We will grow until something happens. Recessions don’t happen on their own, and a longer expansion does not make a recession more probable. A recession needs a spark, something to go wrong.
[Martin] Feldstein is right, a panic monetary tightening from the Fed could be that spark, as it has so many times before… A war or a trade war could be that spark. “Don’t screw up” is policy advice often overlooked in the quest for dramatic action.
One thing we know for sure – recessions are unpredictable. If we knew for sure a recession would happen in the near future, then it would already have happened today [because]…if companies knew business would be bad next year, they would stop investing, and business would be bad today.
So take all predictions with that grain of salt – but examine hard the logic behind them.6
I couldn’t have said it better – or nearly as well. Don’t panic. The relation between yield curve inversions and recessions is likely to break down, as did the Phillips curve in the 1960s and the relation between stimulus and inflation in the 2010s. Analyze the fundamentals, be cognizant of valuations, and invest accordingly.
Laurence B. Siegel is the Gary P. Brinson Director of Research at the CFA Institute Research Foundation and an independent consultant. He may be reached at [email protected]. His web site is http://www.larrysiegel.org.

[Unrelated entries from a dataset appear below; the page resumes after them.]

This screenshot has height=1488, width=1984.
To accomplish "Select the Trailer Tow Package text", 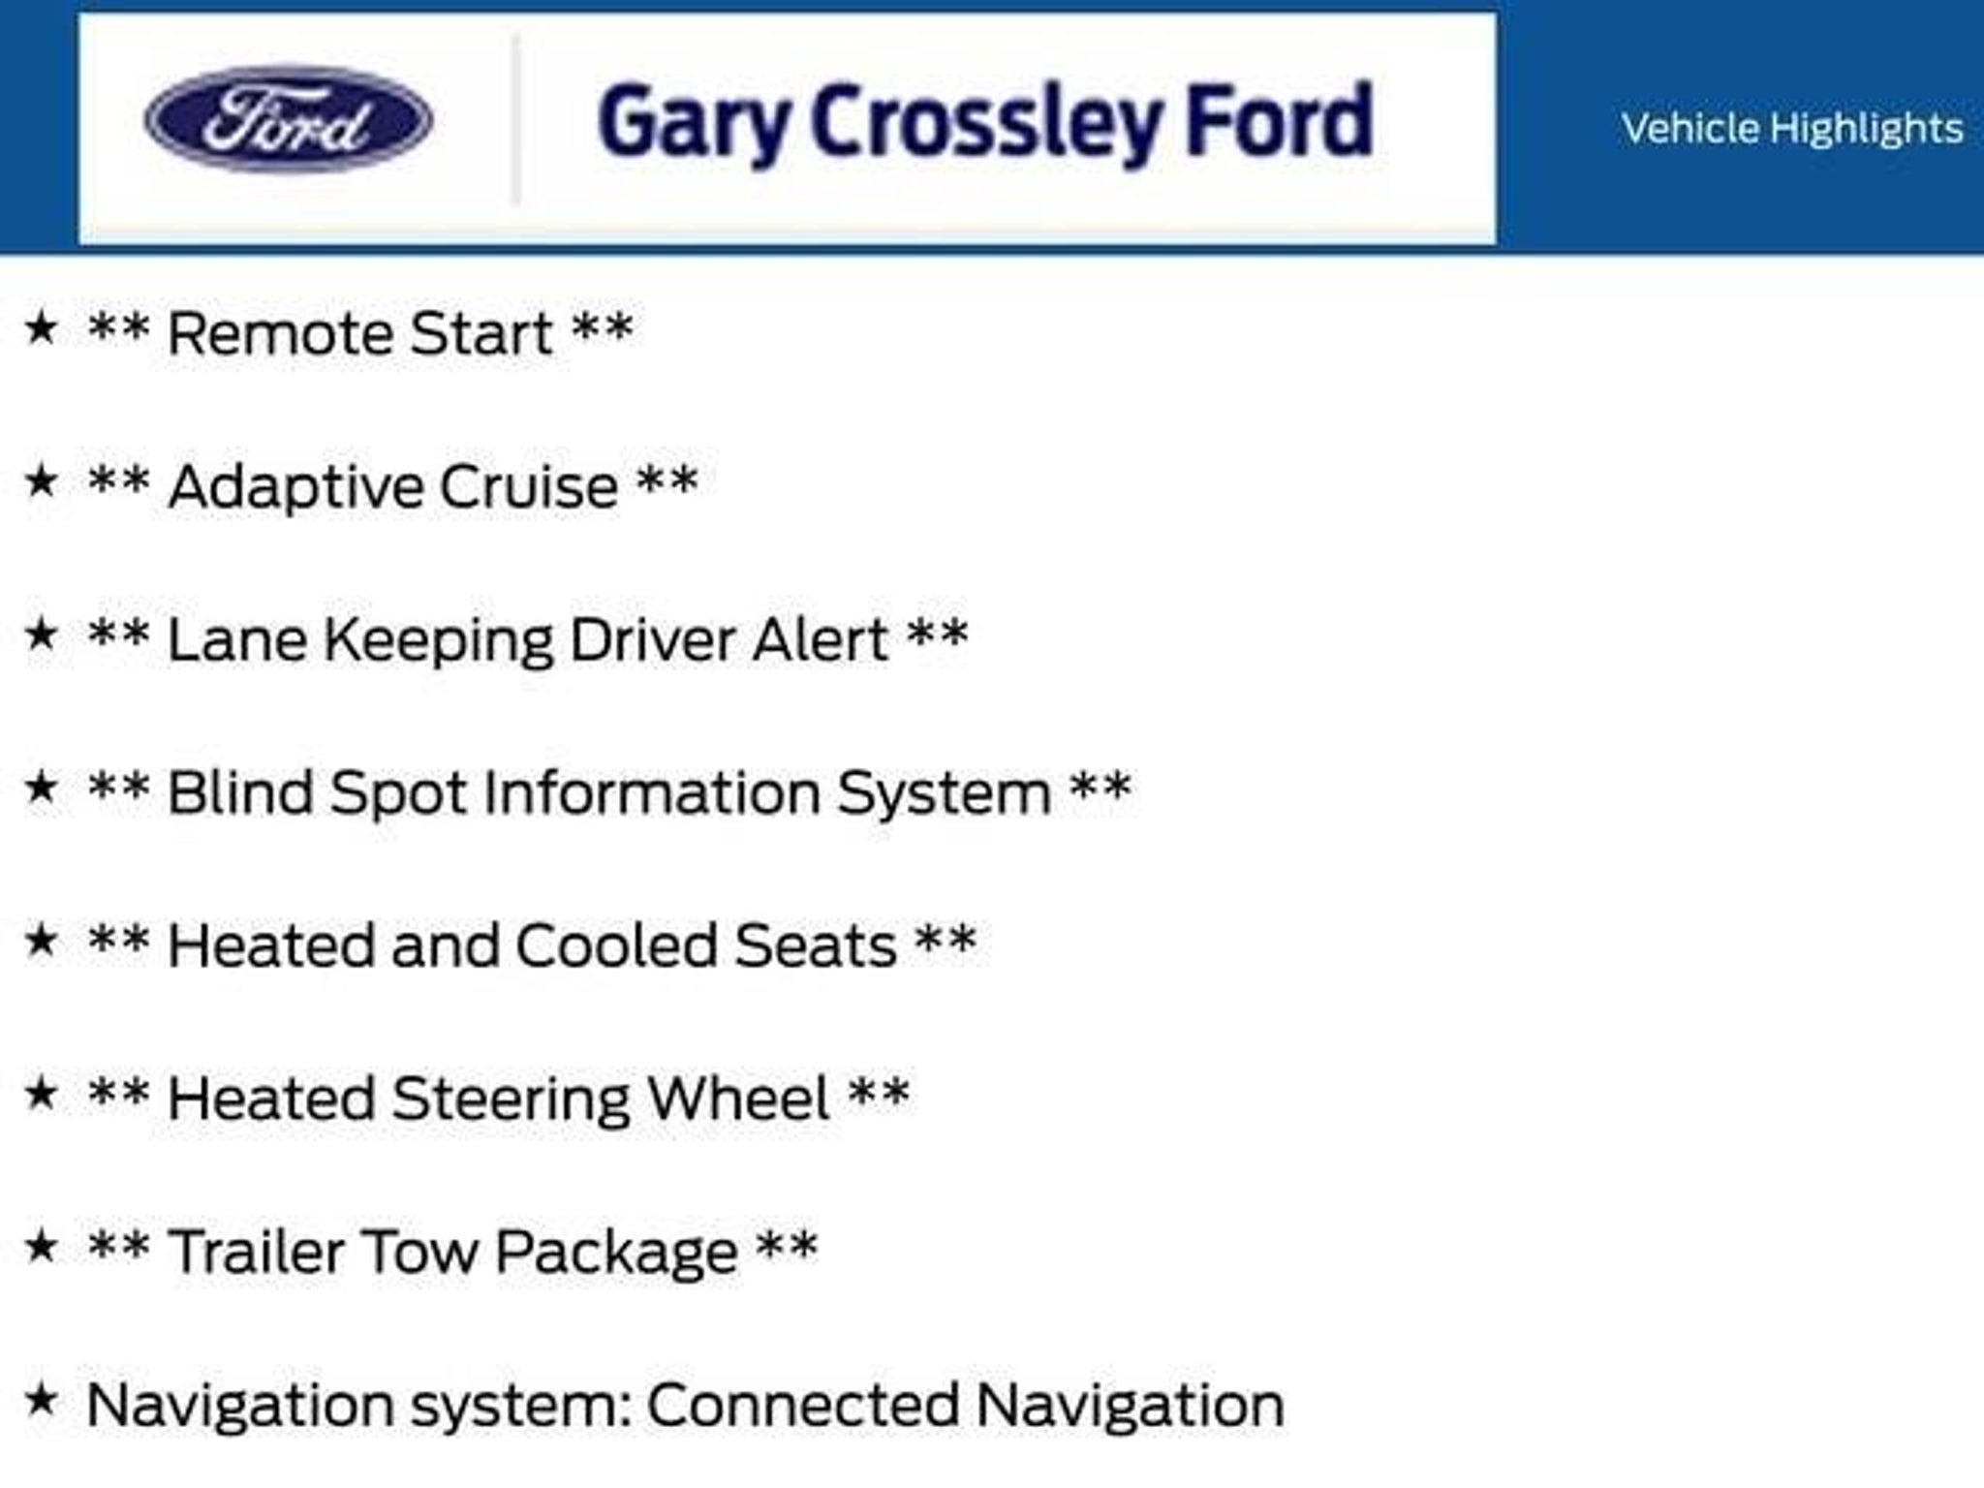I will 452,1252.
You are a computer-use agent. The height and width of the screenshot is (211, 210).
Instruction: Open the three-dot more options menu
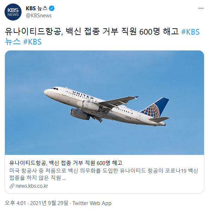[x=201, y=8]
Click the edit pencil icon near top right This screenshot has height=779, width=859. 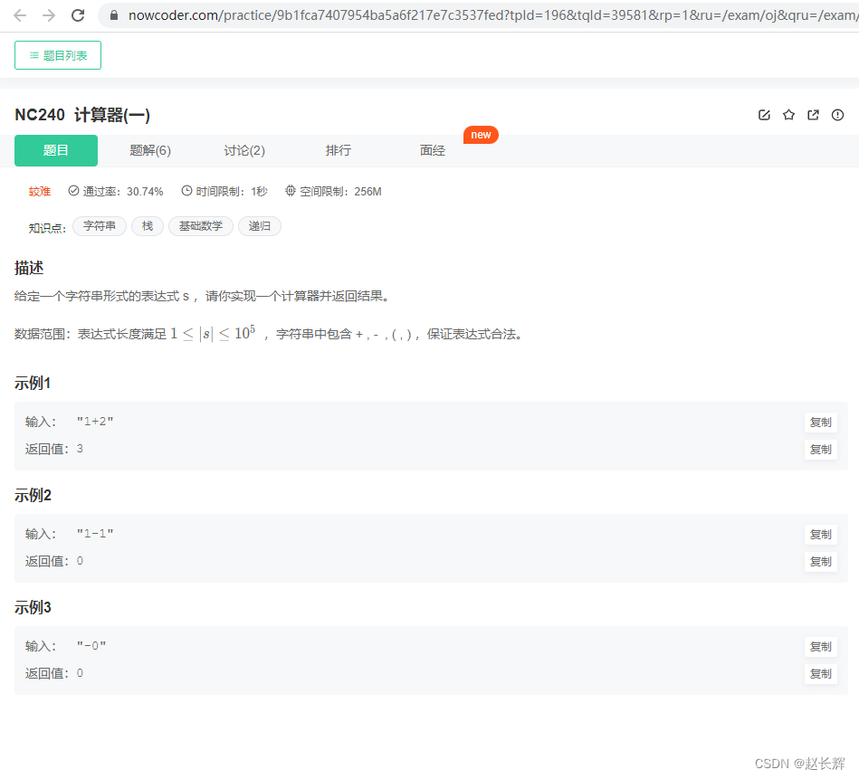(764, 115)
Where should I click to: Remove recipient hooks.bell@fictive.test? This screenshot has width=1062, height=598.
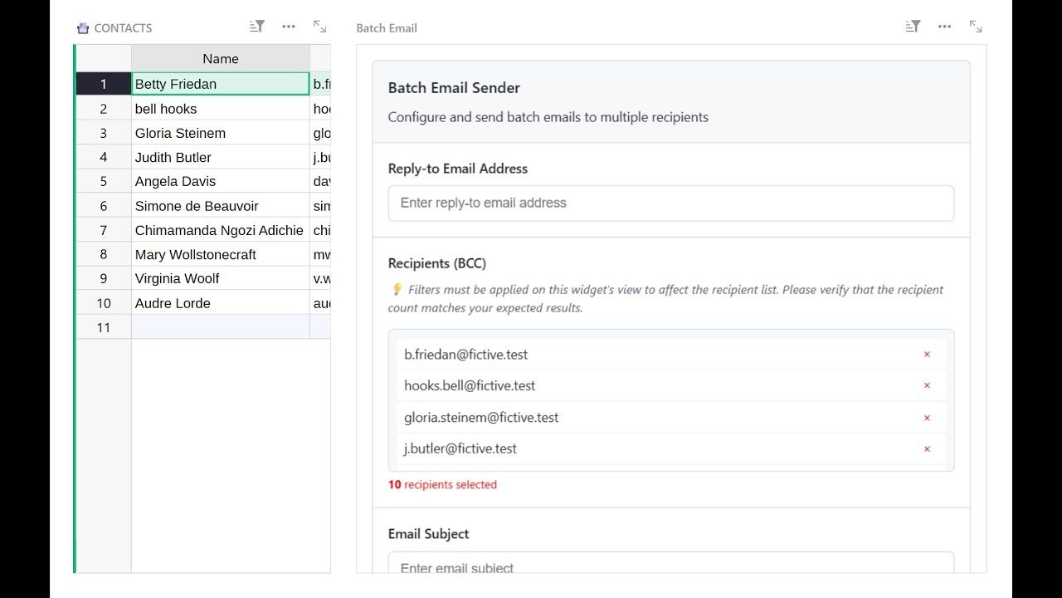click(x=927, y=385)
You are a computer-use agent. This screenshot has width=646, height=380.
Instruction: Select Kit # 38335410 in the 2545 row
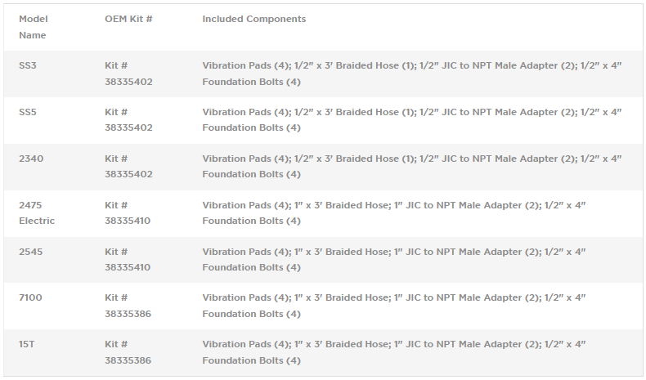click(128, 260)
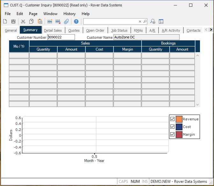
Task: Toggle the Margin legend checkbox
Action: pyautogui.click(x=173, y=134)
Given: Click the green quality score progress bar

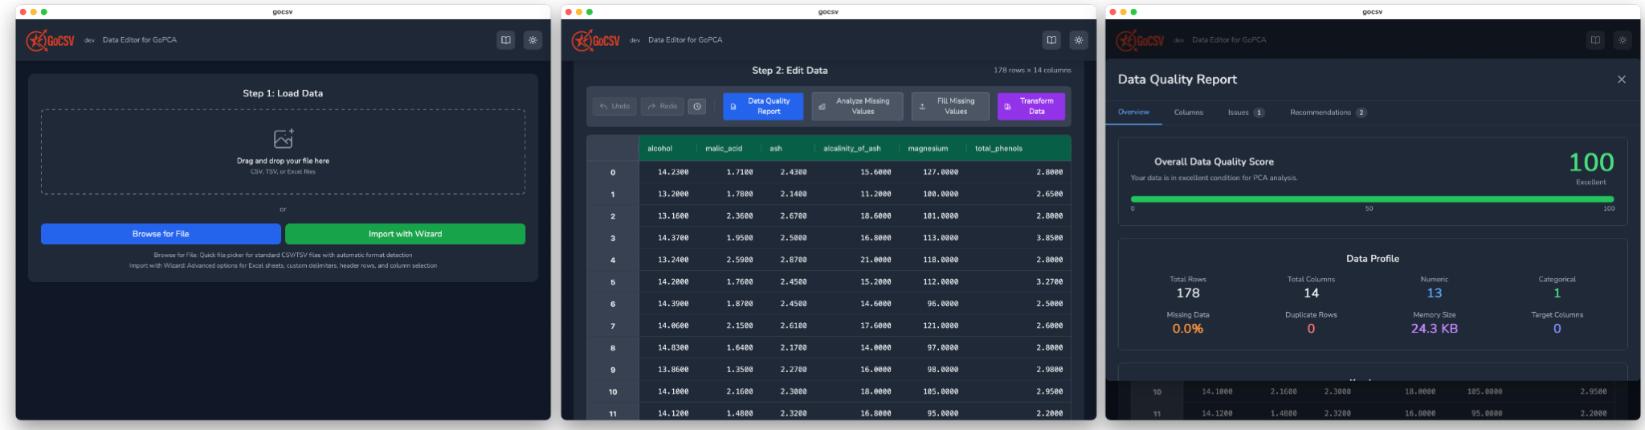Looking at the screenshot, I should [1372, 199].
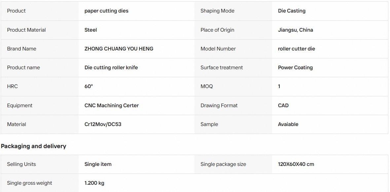
Task: Click the 'Single gross weight' label
Action: click(30, 183)
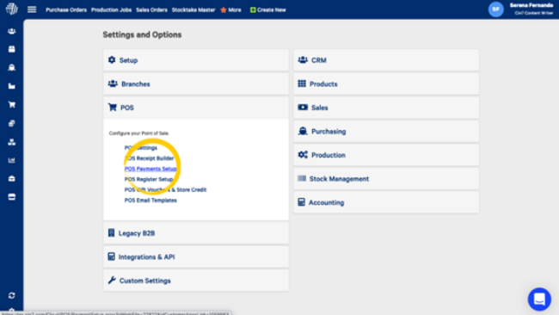Open the POS Payments Setup link

151,169
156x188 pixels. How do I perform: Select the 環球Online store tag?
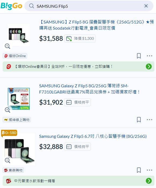(15, 56)
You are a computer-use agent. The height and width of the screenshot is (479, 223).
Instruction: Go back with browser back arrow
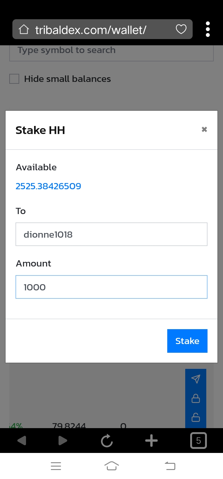pos(22,441)
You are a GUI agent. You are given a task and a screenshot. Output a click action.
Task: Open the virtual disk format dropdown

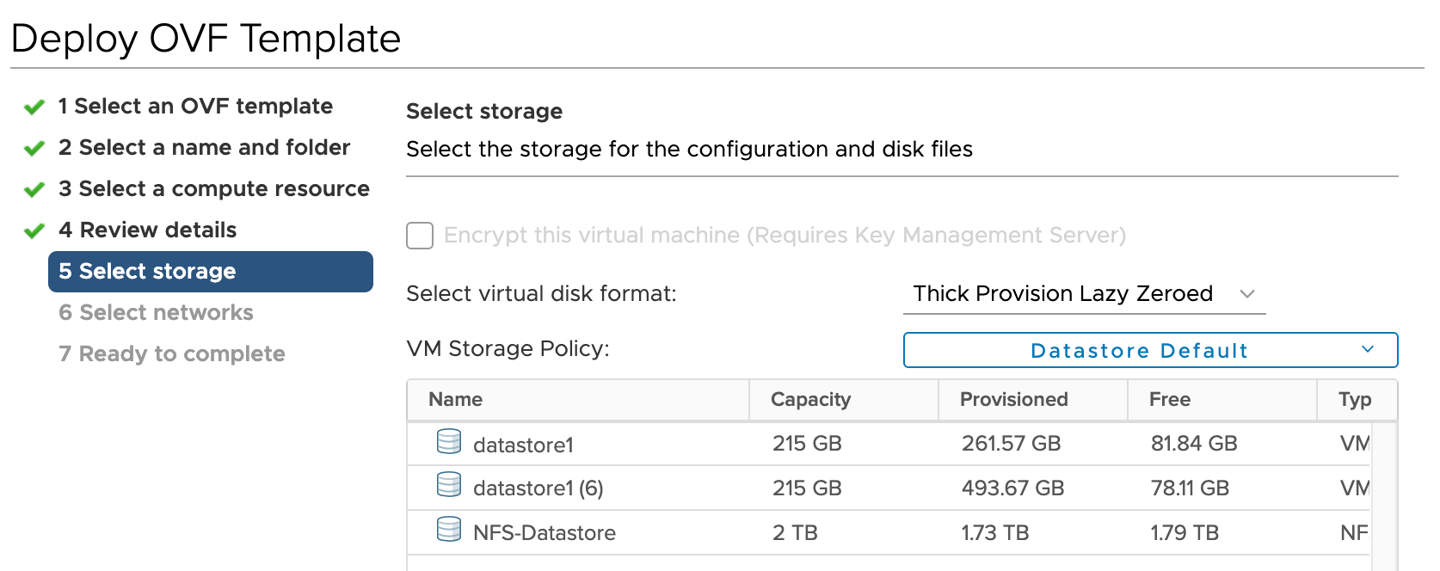coord(1247,293)
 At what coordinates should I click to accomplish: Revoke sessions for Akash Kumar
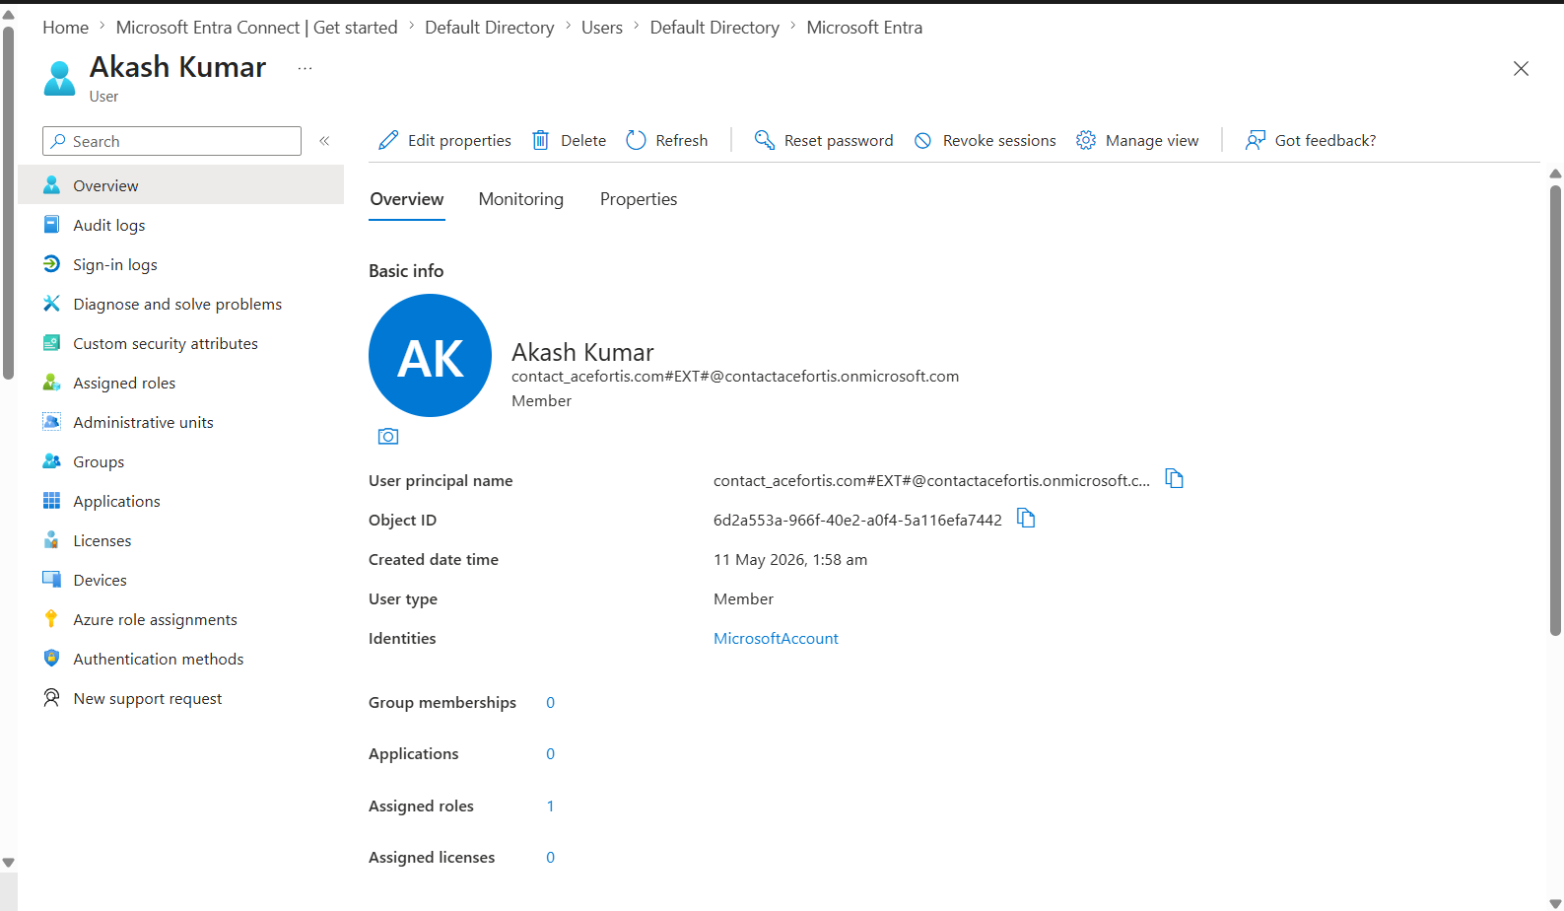tap(985, 141)
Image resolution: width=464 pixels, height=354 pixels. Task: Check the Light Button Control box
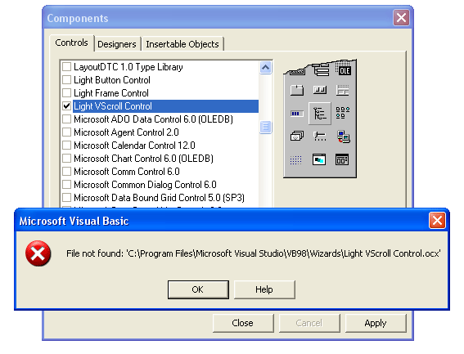(67, 80)
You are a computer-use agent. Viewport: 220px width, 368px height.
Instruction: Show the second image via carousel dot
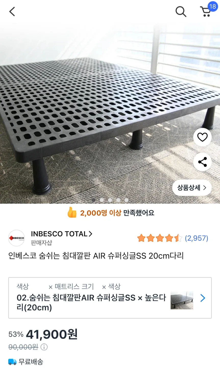point(102,200)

1 Gave, Charles. 2018. “Why A Curve Inversion Matters.” The Daily, Gavekal Research (May 1). In this particular passage he is talking about a different yield spread, but the same general principles apply. Full disclosure: Gave managed a substantial asset portfolio for my former employer, The Ford Foundation, during much of the time I was employed there.
2 At the Aspen Institute’s 25th Annual Summer Celebration Gala, August 4, 2018. As reported by Bloomberg Markets.
3 This analysis applies to real, not nominal, yields. The nominal interest rate or yield also reflects inflation expectations and equals the real yield plus expected inflation over the life of the bond.
4 AQR Capital Management. 2018. “The Yield Curve Is a Very Interesting Topic.” Macro Wrap-Up (May 4),.
5 He was Minister of Finance when he made the comment and only later became President.
6 Cochrane, John. 2018. “It's the end of the beginning for the economy, not the other way around.” The Hill (online, May 23), My italics.